Какая-то сила (точнее сказать — интуиция) призвала Лилю воздержаться от посещения семьи ближайших родственников, бросивших якорь в столь знакомом им отеле, который стал гнездом «подозрительных» иностранцев, — подозрительных, несмотря на всю их прогрессивность. Любой советский гражданин чувствовал себя там до отчаяния неуютно. Арагон хотел позвать Лилю и Катаняна на ужин в ресторан «Националя», но передумал.
Ужинали только две пары: Арагоны и Стейнбеки. Опрометчиво заняв приглянувшийся им столик в укромном углу почти пустого ресторана, они вынуждены были подчиниться приторно мягкому нажиму метрдотеля и пересесть за «более удобный стол» — у окна, с действительно прекрасным видом на празднично иллюминированную площадь. По соседству с ними за столом на четверых сидела — с постными лицами и словно застывшая в напряжении — пара, которая почти не притронулась к стоявшей на столе символической еде. За весь вечер «он и она» обменялась шепотом разве что двумя-тремя фразами. Переглянувшись, французский и американский писатель безмолвно поняли друг друга. Позволив себе весьма пафосно поговорить о красотах Москвы и вкусностях русской кухни, они быстро свернули ужин.

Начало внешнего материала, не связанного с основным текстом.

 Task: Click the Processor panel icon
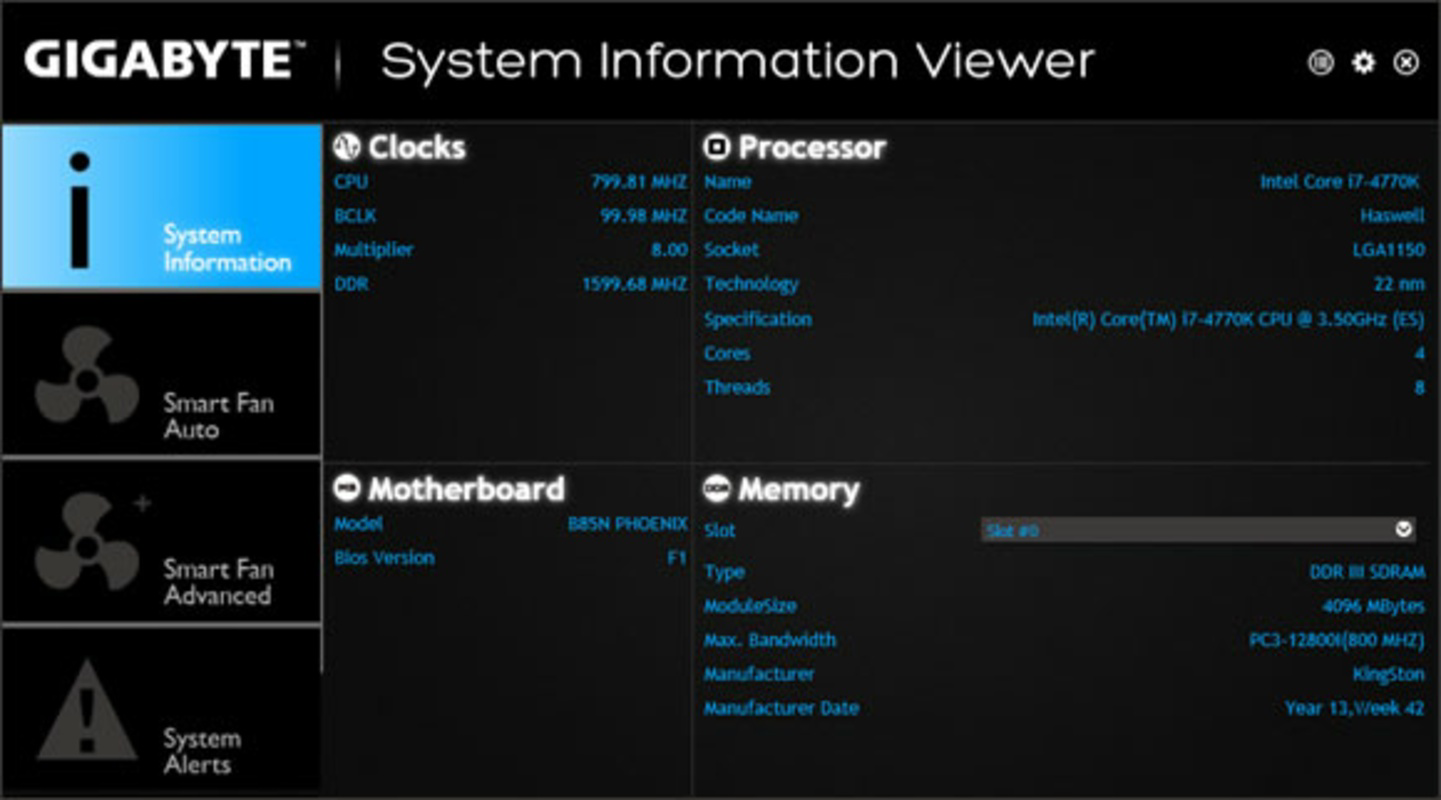click(717, 147)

Успев забежать к Лиле, Арагон и Эльза не захотели остаться в четырех степах, а «вытащили» ее на прогулку, в праздничный уличный шум, благо погода стояла отменная.

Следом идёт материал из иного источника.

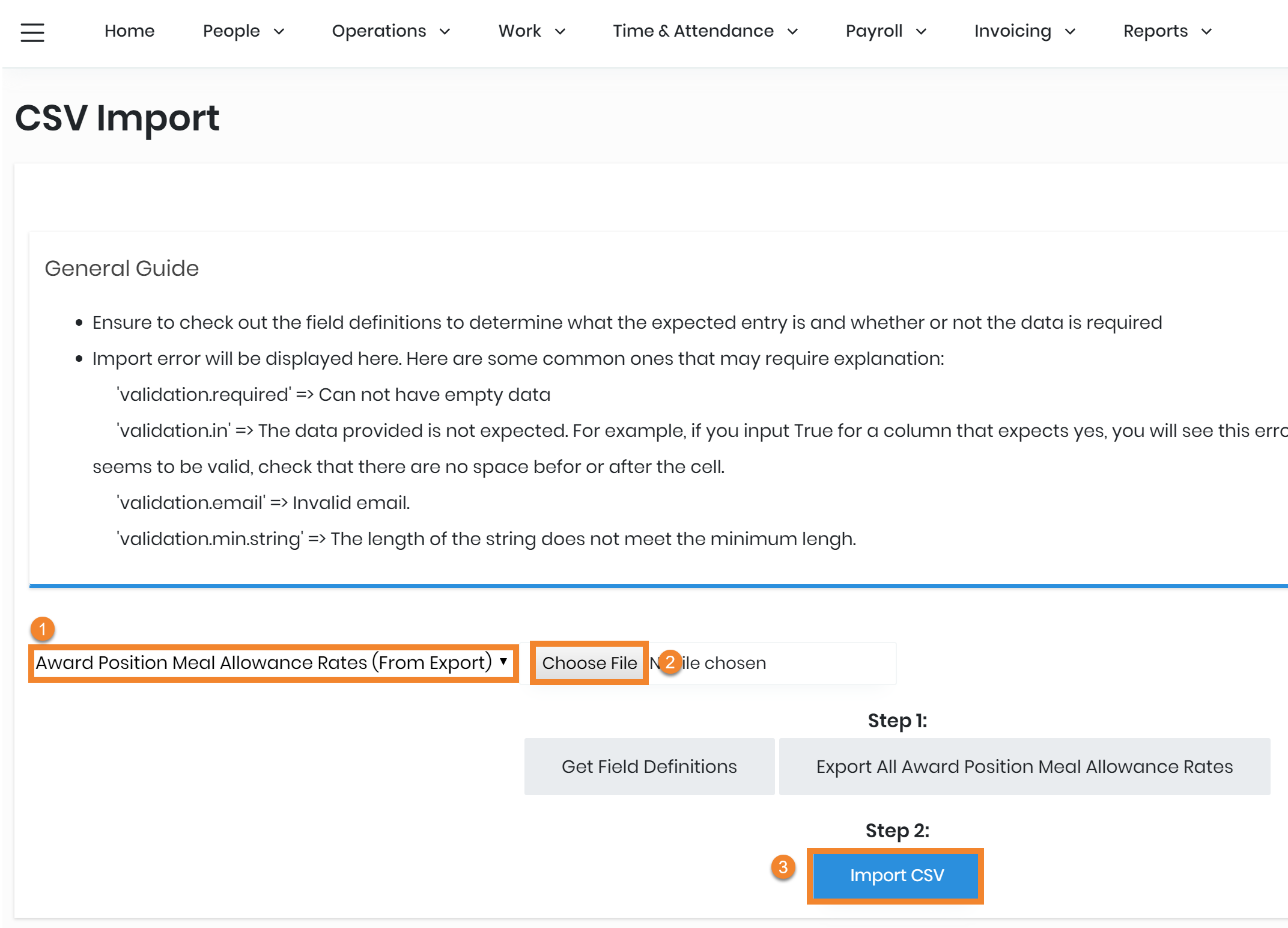This screenshot has width=1288, height=928.
Task: Click the Get Field Definitions button
Action: tap(649, 766)
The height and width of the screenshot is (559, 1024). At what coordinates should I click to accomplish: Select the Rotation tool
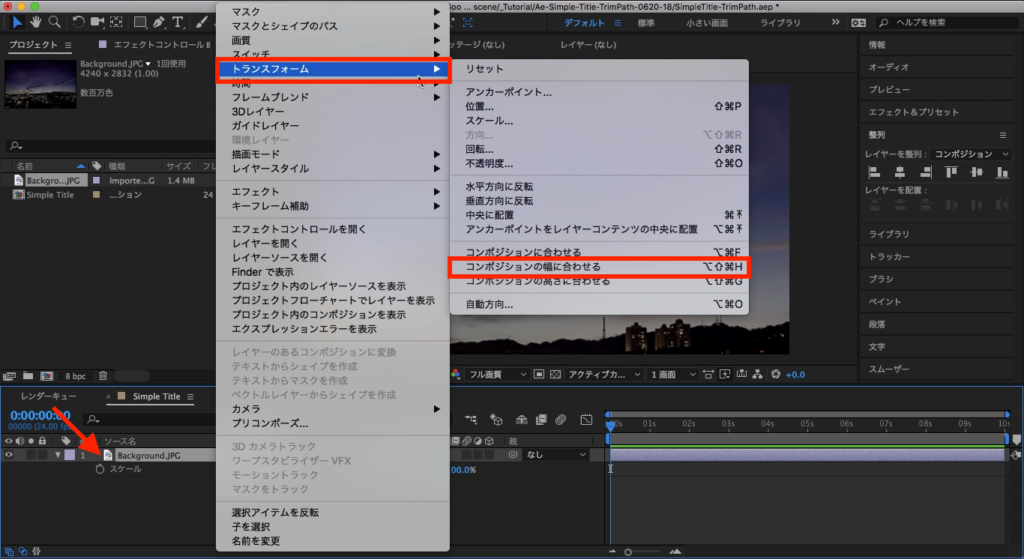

«Не унывай, Лиличка», — обняв, прошептала ей Эльза, прощаясь. Так и не объяснила, чем был вызван этот ее жест.
Плотная лубянская слежка за своими «фаворитами» не мешала, однако, Кремлю возлагать на них большие надежды. Причем надежды эти были отнюдь не призрачными. И в сорок шестом, когда кремлевский гнев обрушился на Анну Ахматову и Михаила Зощенко, и в сорок восьмом, когда по указанию Сталина его правая рука Андрей Жданов издевался над Сергеем Эйзенштейном и Дмитрием Шостаковичем, Всеволодом Пудовкиным и Сергеем Прокофьевым, глумился над генетиками и восхвалял «народного академика» Трофима Лысенко, когда вся советская пресса истерически клеймила «низ копоклонство перед Западом», Арагон — у себя дома, в недосягаемой и благополучной Франции, — был страстным пропагандистом этой кампании, полагая, как видно, что исполняет таким образом свой партийный долг. Раз партийный, значит, и нравственный — у коммунистов ведь эти понятия не расходились друг с другом.

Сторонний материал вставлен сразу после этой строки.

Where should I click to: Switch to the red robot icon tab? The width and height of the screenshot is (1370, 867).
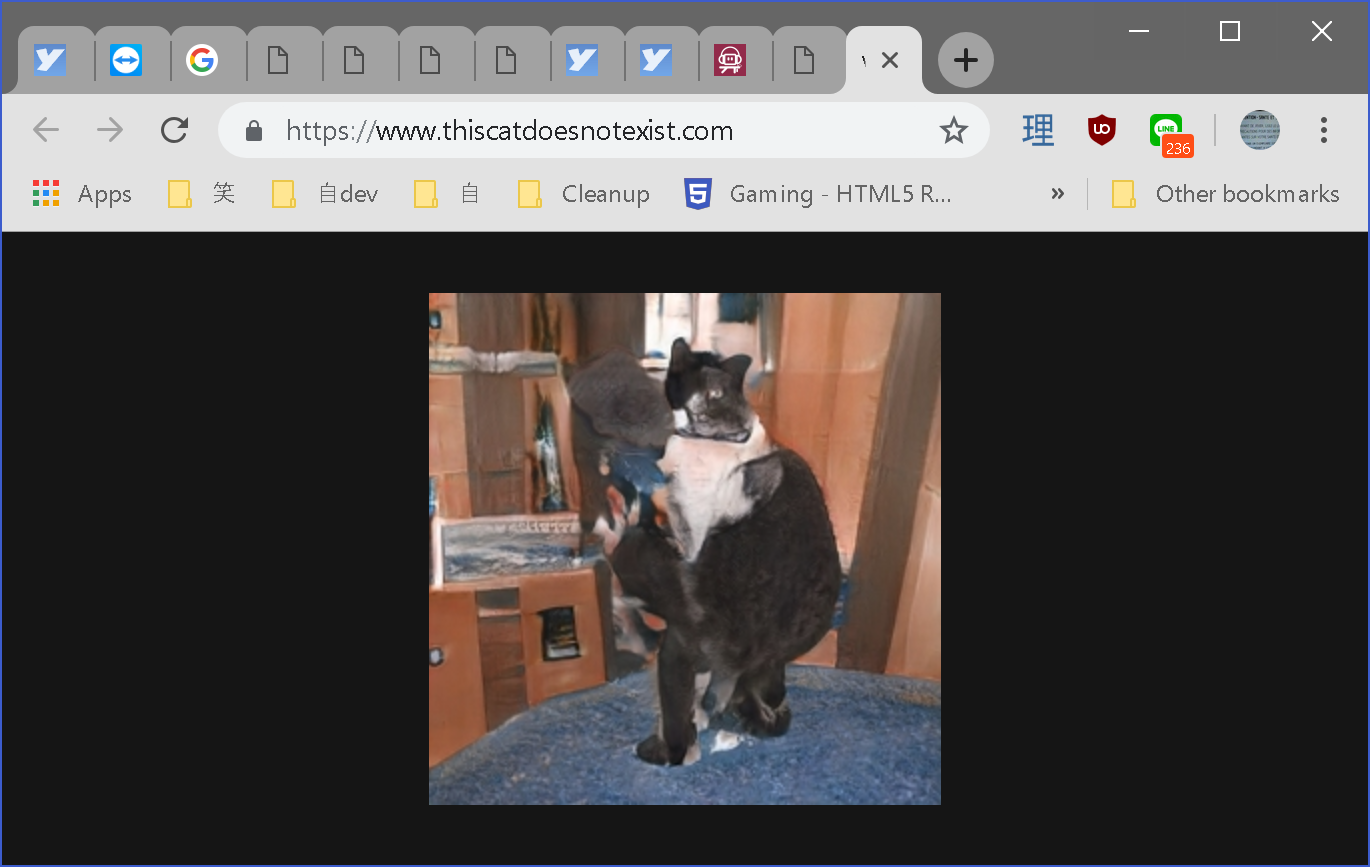tap(730, 61)
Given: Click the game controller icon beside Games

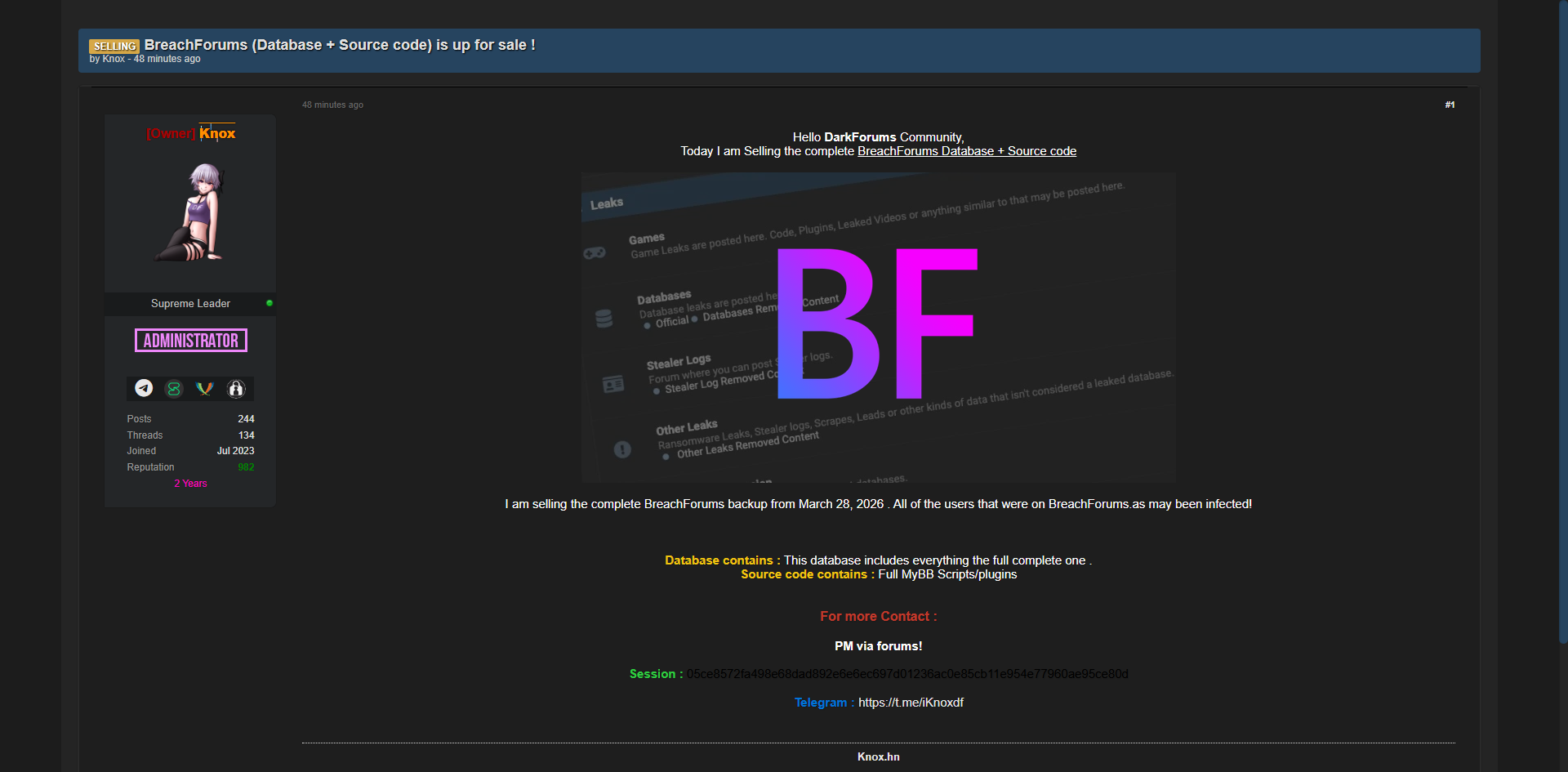Looking at the screenshot, I should (x=595, y=253).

Арагон был слишком умным и тонким человеком, чтобы без чьей-либо подсказки, тем более без подсказки товарища Жданова, разобраться в музыке Шостаковича и фильмах Эйзенштейна, отличить «шедевры» корифеев «соцреализма» от работ подлинных художников. Но он был еще и членом совершенно независимой и свободной французской компартии и поступал так, как положено: ведь свобода, по марксистско-ленинской доктрине, — это «осознанная необходимость».